A mudança de sentimento se dá pela prática intensa da oração sincera, a qual expõe tudo o que vai no mais profundo do coração sem esconder nada de Deus. Orar é também desabafar com Deus. É despejar a Seus pés todo peso que aflige nossa alma. É esvaziar-se de tudo o que não presta, para Deus nos preencher com sentimentos positivos.
Antes que as dúvidas nos sufoquem, devemos sufocar nossas dúvidas com a fé! – Heber Toth Armí.
Comentário Rosana Barros
Davi iniciou este Salmo com a seguinte pergunta: “Até quando, Senhor?” (v.1), e prosseguiu: “Até quando… Até quando… Até quando?” Possivelmente, esta seja uma pergunta que todos nós já fizemos a Deus. Cada um de acordo com a sua dificuldade:
— Até quando, Senhor, vou ficar desempregado?
— Até quando, meu Deus, vou ter que passar por esta angústia?
— Até quando, Senhor, terei de sofrer com esta enfermidade?
A oração de Davi, ao contrário do que aparentam ser os primeiros versos, foi uma oração de fé. É mais ou menos assim que funciona:
— Até quando, Senhor, vou ficar desempregado? Todavia, confio no Deus que prometeu me sustentar com “a herança de Jacó” (Is.58:14).
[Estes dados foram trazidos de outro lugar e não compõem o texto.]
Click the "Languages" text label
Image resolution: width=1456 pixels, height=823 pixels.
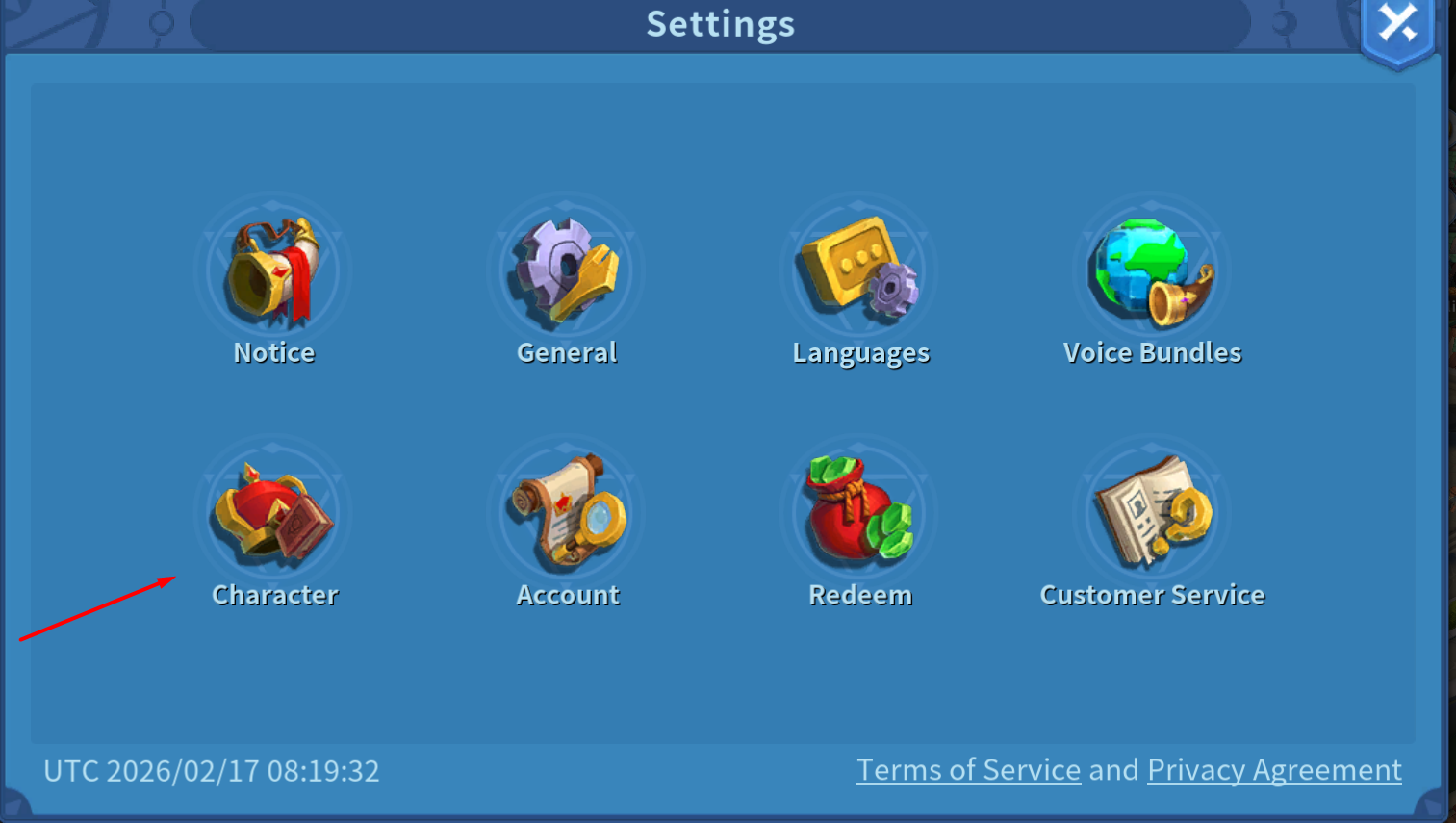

— Até quando, meu Deus, vou ter que passar por esta angústia? Mas, eu confio em Deus, pois por meio de minha aflição, Ele me livrará (Jó 36:15).
— Até quando, terei de sofrer com esta enfermidade, ó Deus? Contudo, confio no Senhor que me sara (Êx.15:26) e que prometeu que nem a morte poderá me separar do Seu amor (Rm.8:38-39).
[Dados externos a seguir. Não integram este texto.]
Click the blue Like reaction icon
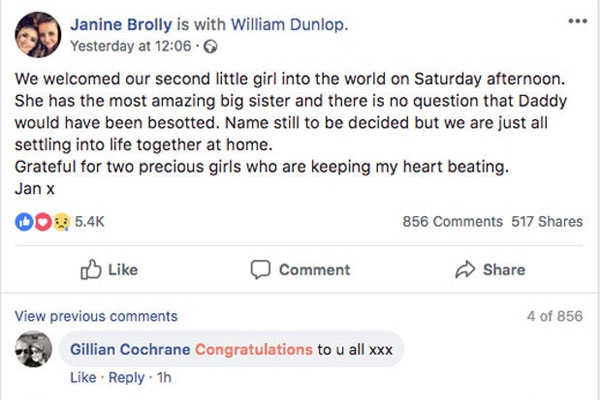600x400 pixels. coord(24,221)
Percebem? Era esta a atitude de Davi. Deus não requer que você ignore os seus sofrimentos, mas que os expresse a Ele em oração. Quando nos firmamos em Sua Palavra e permitimos que ela incida a sua luz em nossa vida, o Espírito Santo faz crescer em nós a fé genuína. Quando vamos a Deus em oração e Lhe confiamos as nossas tristezas, Ele as transforma em linhas de produção da perseverança (Tg.1:3). E ainda que a nossa luta interior maltrate o nosso “coração cada dia” (v.2), o Senhor nos trará à lembrança todo o bem que nos tem feito (v.6).
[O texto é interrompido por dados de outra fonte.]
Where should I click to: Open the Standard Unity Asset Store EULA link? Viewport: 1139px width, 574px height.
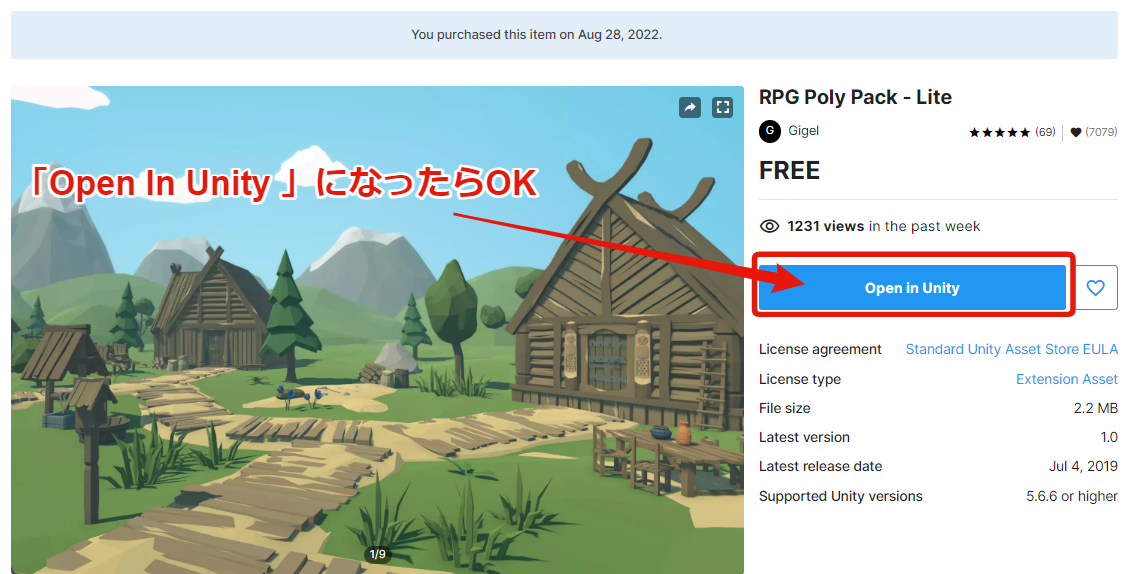pos(1011,349)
Você se considera um homem ou uma mulher de oração? A oração tem sido seriamente negligenciada. Muitos alegam não saber orar, ou simplesmente não oram. Pela fé, a oração é uma forma de reconhecer de que há um Deus que nos ouve e que tem cuidado de nós. Ao negligenciarmos este privilégio espiritual, avançamos na obra de Satanás em roubar-nos o coração para a corrupção da alma. Não existe método mais eficaz para reconciliar-se com as coisas do Alto e para resistir às tentações do que a oração. Orai sem cessar (1Ts.5:17), exorta-nos o Senhor. A oração não se resume apenas a palavras, mas à atitude de constante confiança em Deus: “No tocante a mim, confio na Tua graça” (v.5).
Que cada respiração nossa seja uma oração. Que, pela fé, tenhamos prazer em estar 24 horas na presença de Deus. E, no final, cantaremos “o cântico do Cordeiro” (Ap.15:3). Vigiemos e oremos!